疾病:严重复合免疫缺陷病(XL-SCID)名称:受体γ链(γc)基因突变引起。
定位:编码基因位于Xq12~131组成:γc基因8个外显子的135种基因突变,其中5个突变热点;最常见的突变类型是单个碱基置换(错义突变和无义突变),其次为剪接部位突变、缺失和插入突变结果:该基因编码的产物为白介素(如IL-4,IL-21)。
这些白介素和受体涉及了很多T,B细胞的分化和常熟。
当基因突变时,无功能蛋白质产物生成,导致白介素信号的广泛缺失,进而引起免疫系统功能的丧失。
第三次课1、请叙述肝细胞对胰高血糖素或肾上腺素的反应过程。
简洁答案:肾上腺素能受体激活——与Gi偶联——AC活性下降——cAMP活性下降——平滑肌舒张。
胰高血糖素能受体——激活Gs、增加AC活性——cAMP——PKA(增加肝糖原分解)叙述答案:肾上腺素和胰高血糖素中的任何一种激素同肝细胞膜上相应受体结合后激化G 蛋白,G蛋白化a亚基,a亚基激化腺苷酸环化酶(AC),AC催化小分子信使cAMP的产生,cAMP结合PKA,通过变构调节作用激化PKA,PKA通过磷酸化作用激化或抑制各种效应蛋白,继续传递信号,PKA激活磷酸化酶b激酶,促进糖原的分解代谢,糖原分解成1-磷酸葡萄糖,然后进一步分解为6-磷酸葡萄糖随后进入血液。

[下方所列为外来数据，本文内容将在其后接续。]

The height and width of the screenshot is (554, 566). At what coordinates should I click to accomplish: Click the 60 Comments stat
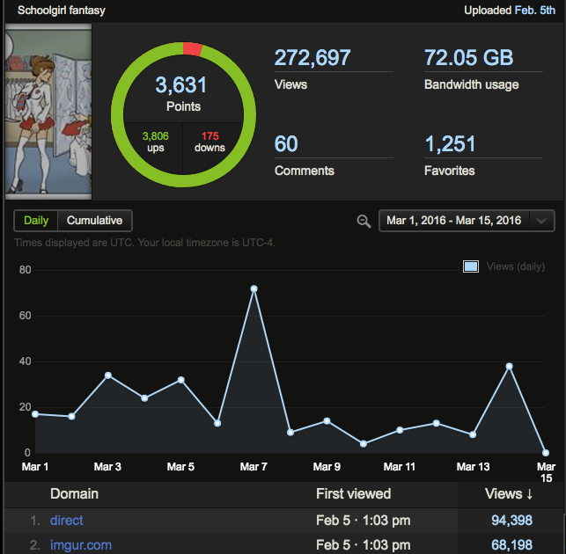pos(286,143)

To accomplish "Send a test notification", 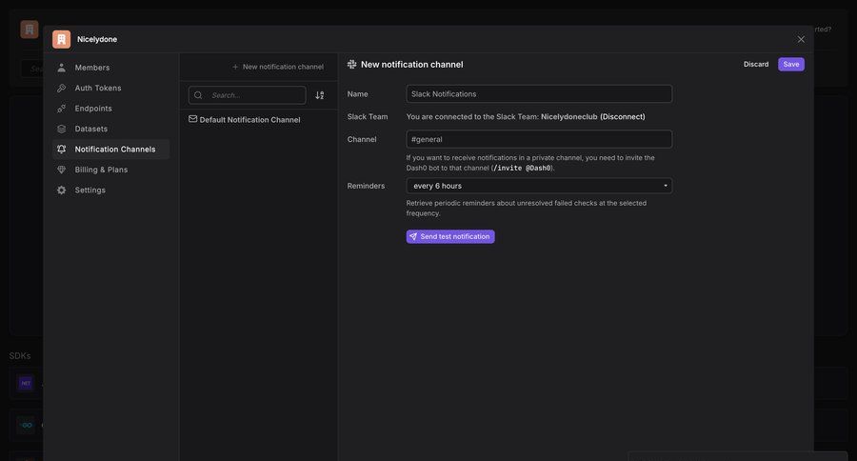I will point(450,236).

激活的PKA计入细胞核使cAMP反应元件结合蛋白(CREB)磷酸化。
磷酸化的CREB结合于cAMP反应元件(CRE),并与CREB结合蛋白(CBP)结合。
与CREB结合后的CBP作用于通用转录因子(包括TFIIB),促进CFIIB 等通用转录因子与启动子结合激活基因的表达。

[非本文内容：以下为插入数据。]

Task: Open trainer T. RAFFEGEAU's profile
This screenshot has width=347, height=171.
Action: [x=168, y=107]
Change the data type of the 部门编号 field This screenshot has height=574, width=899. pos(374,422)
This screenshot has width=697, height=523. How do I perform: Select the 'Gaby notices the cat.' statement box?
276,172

2、细胞膜在信号转导的过程中起到怎样的作用?答案1:屏障作用,位于细胞膜的某些能特异性地与外源性物质结婚,并诱发细胞产生某些特定的生理生化反应,并最终产生生物学效应的物质。
答案2:每个细胞在机体内并非孤立地存在,而是不断受到其生活环境中各种理化因素的影响。

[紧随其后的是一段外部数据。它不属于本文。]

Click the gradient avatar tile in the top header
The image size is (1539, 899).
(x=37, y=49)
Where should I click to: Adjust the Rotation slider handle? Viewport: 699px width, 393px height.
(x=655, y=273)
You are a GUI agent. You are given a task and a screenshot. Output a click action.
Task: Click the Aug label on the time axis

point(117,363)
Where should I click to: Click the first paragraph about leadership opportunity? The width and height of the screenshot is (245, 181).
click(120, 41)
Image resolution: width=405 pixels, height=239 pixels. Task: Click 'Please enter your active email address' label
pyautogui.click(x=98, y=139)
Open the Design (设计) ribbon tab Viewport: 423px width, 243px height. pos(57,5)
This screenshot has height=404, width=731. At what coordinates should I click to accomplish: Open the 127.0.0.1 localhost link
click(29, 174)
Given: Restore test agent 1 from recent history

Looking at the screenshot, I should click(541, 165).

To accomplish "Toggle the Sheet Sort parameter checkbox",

各种信号,如化学、机械、电刺激信号,一般首先作用于细胞膜,膜上某些特异性蛋白质能选择性地接受某种特定信号,引起细胞膜两侧电位变化或细胞内发生某些功能改变;细胞膜的这种作用称为跨膜信号转导功能。
细胞通过位于胞膜或胞内的受体感受胞外信息分子的刺激,经复杂的细胞内信号转导系统的转换而影响其生物学功能,这一过程称为细胞信号转导,这是细胞对外界刺激做出应答反应的基本生物学方式。
其中,水溶性信息分子如肽类激素、生长因子及某些脂溶性信息分子(如前列腺素)等,不能穿过细胞膜,需通过与膜表面的特殊受体相结合才能激活细胞内信息分子,经信号转导的级联反应将细胞外信息传递至胞浆或核内,调节靶细胞功能,这一过程称为跨膜信号转导。
其过程包括:①胞外信号被质膜上的特异性受体蛋白识别,受体被活化;②通过胞内信号转导物(蛋白激酶,第二信使等) 的相互作用传递信号;③信号导致效应物蛋白的活化,引发细胞应答(如激活核内转录因子,调节基因表达)。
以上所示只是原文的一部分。